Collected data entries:
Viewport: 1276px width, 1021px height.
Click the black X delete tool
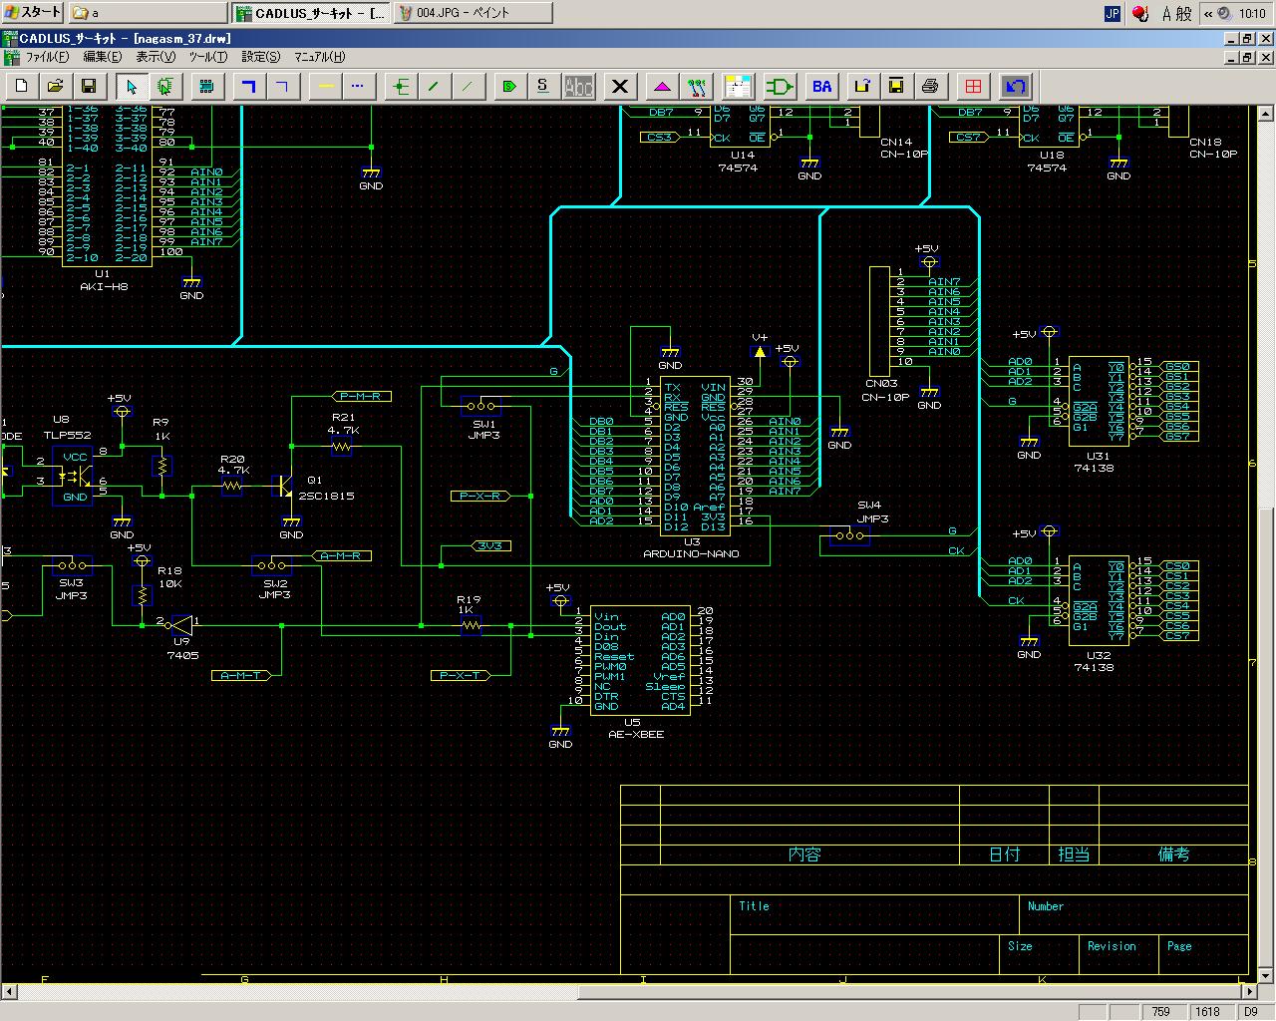point(620,87)
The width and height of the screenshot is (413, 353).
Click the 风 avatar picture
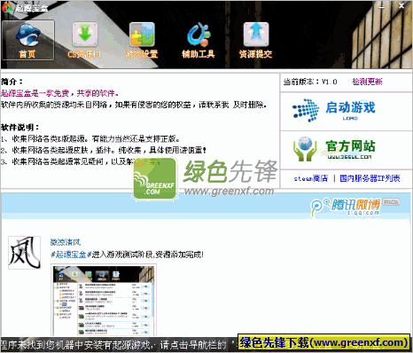point(24,253)
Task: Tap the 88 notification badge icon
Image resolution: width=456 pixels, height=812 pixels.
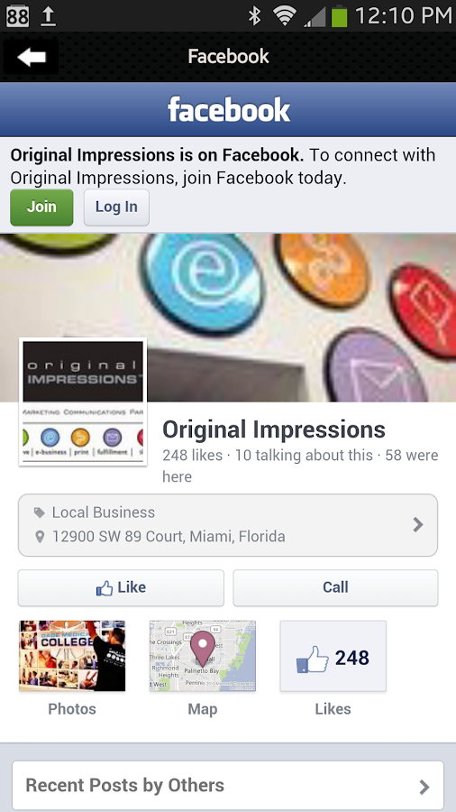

- Aim of the exercise: The lines to restate word for word run from the line that contains "Task: Tap the 88 notification badge icon" through the end of the entries above, both ends included. Leave out all pictures and write nothing else.

- Written answer:
Task: Tap the 88 notification badge icon
Image resolution: width=456 pixels, height=812 pixels.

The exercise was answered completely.